5. Ruler of All the River
In a 2007 report on Mississippi River water quality, the National Academy of Sciences opined that, “Too little coordination among the 10 states along the river has left the Mississippi River an ‘orphan’ from a water quality monitoring and assessment perspective. Stronger leadership from the U.S. Environmental Protection Agency, along with better interstate coordination, is needed to address these problems.”

And why stop at water quality? There are plenty of cross-border crises to choose from: Higher flood levels, threats to local and national economies if New Orleans washes away, climate change impacts, native species protection, disintegrating stormwater systems, sewer overflows, etc. And then there’s the hypoxic “dead zone” radiating from the mouth of the Mississippi River into the Gulf of Mexico — created in large part by runoff from agricultural operations throughout the basin.

Kudos are due to the growing collaborations along the Mississippi corridor that are working to protect the river, such as those that Grist’s Sarah van Schagen noted in her account from Dubuque, Iowa, last fall; the organizers of and participants in February’s Levee Safety Summit in St. Louis; and the environmental groups behind the Corps Reform Network. They’re pointing the way to the future. More is needed.

6. Everything’s Rhine
The Army Corps dredges, diverts, locks, dams, dikes, and channelizes the Mississippi and its tributaries largely in the name of facilitating navigation — remember, it was the federal government’s right to regulate commerce that led Congress to set the Corps loose on the river back in the 1820s.

But commerce can coexist with a Mississippi River that’s also being managed for higher ecological values, flood safety, and the onset of climate change. Southern Illinois University geologist Nicholas Pinter, who has studied rising flood levels on the Missouri and Mississippi rivers, points to cross-border initiatives in Europe that are aiming to decrease damage from river flooding by maintaining low usage of the floodplains, and removing navigational structures that impede flowing water and raise flood levels. “It’s not even a question for them of increasing development in the floodplain,” says Pinter.

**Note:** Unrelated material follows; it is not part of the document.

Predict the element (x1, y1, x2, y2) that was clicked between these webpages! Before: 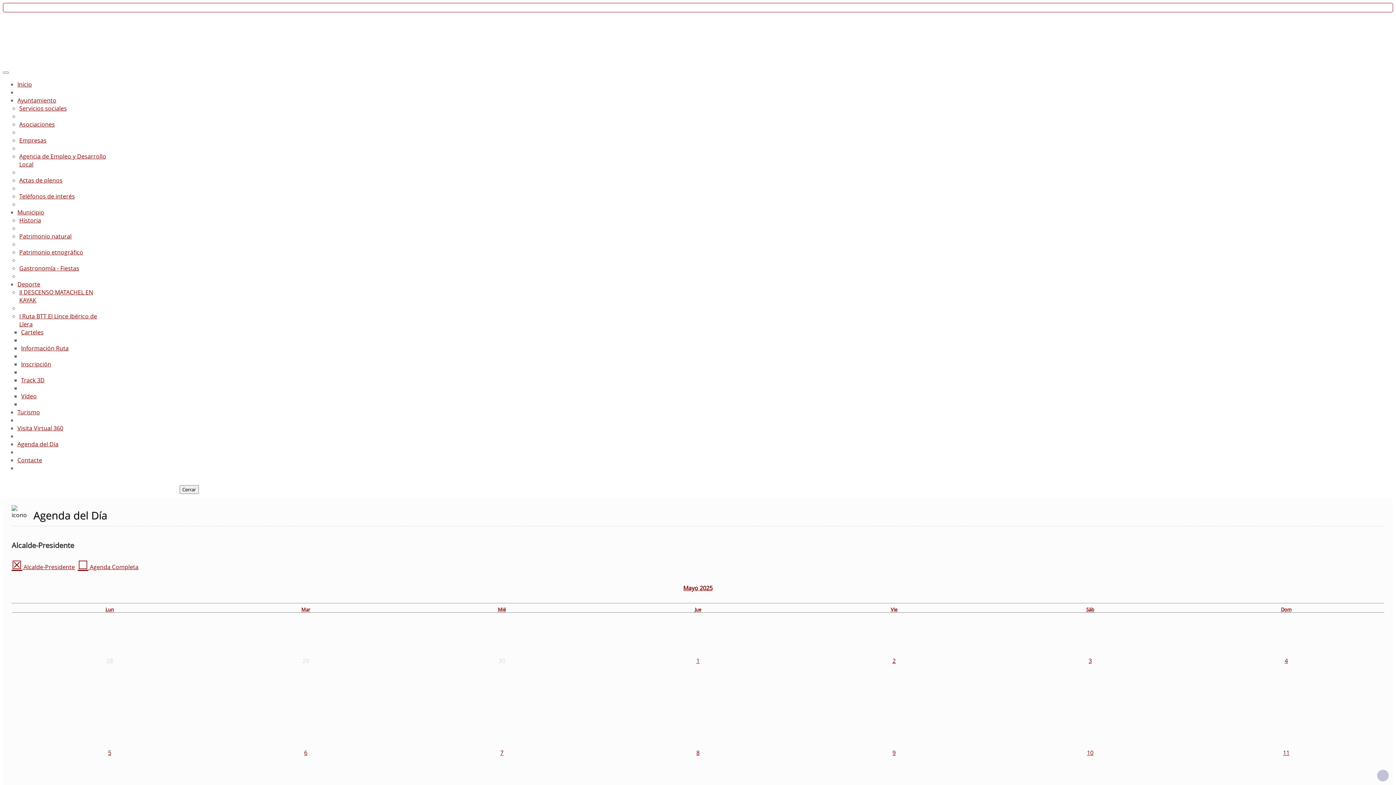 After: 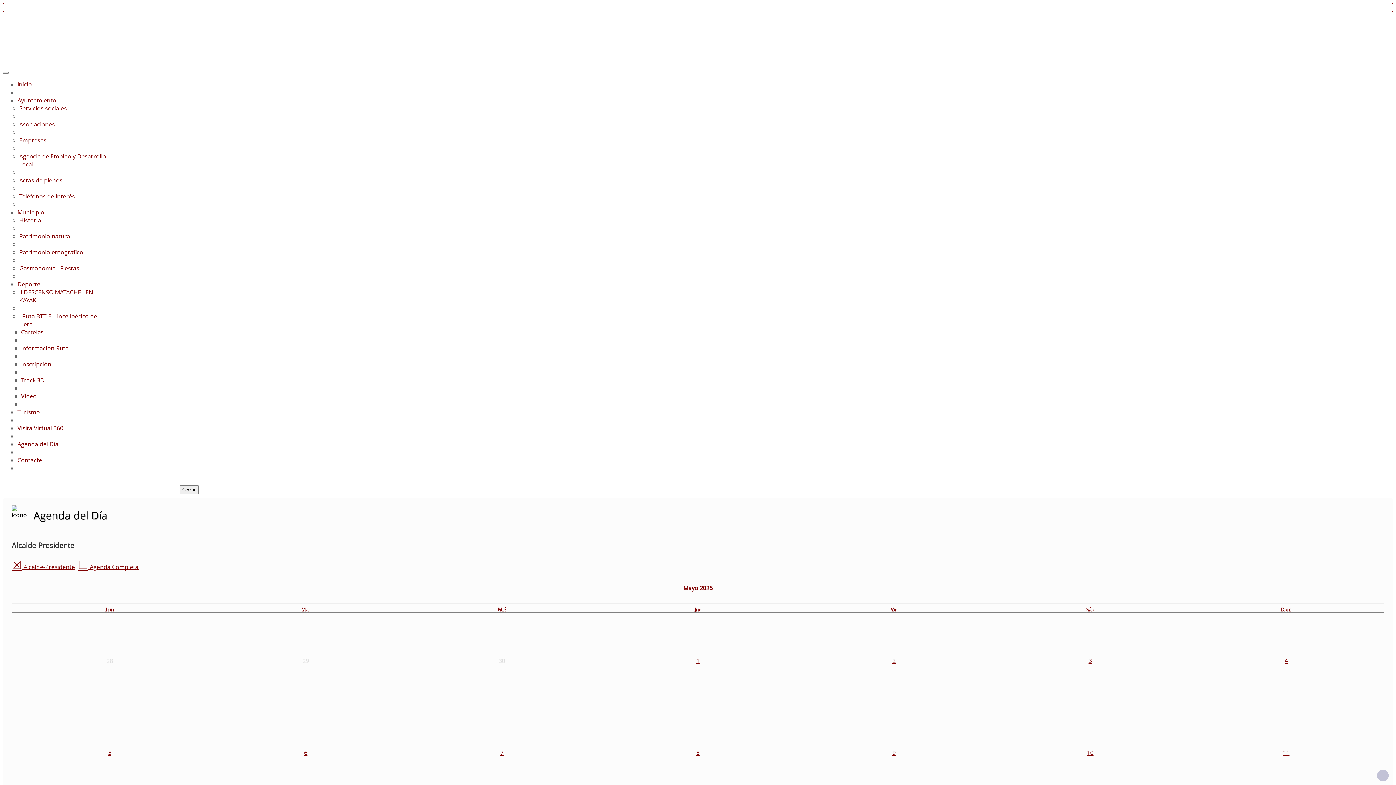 Action: bbox: (17, 280, 40, 288) label: Deporte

In low-lying Holland, this “Room for the River” policy has included lowering dozens of dikes along the Rhine and Meuse rivers; they’ll be overtopped in floods and thus relieve pressure on dikes further downriver. “It’s very clear in the literature over there that this was driven by late 20th century climate change,” says Pinter. “The Dutch government saw increasing amounts of water coming down the river. The consequences of doing nothing would have been horrific.”

Barge traffic on the Rhine is managed with significantly less intrusive engineering, he says, using single-hulled barges with a maximum draft of four to five feet — whereas the double-hulled barges on the Mississippi draft twice as much, and sometimes move in huge rafts of 40 or more. “Navigation could continue completely but perhaps differently” on the Mississippi, says Pinter, “with a new strategy for engineering the river.”

—-

There are many, many smart, creative minds set on solving the problems of the Mississippi and its communities — but also a legacy stretching back two centuries of powerful but shortsighted, self-interested river management to overcome. In the case of the Army Corps of Engineers, I wonder if this transformation will have to arise from changes within — as much as pressure from without — to really ensure a bright future for the Mississippi River.

I don’t have a prescription in my pocket for how that will happen — but I am looking forward to covering it.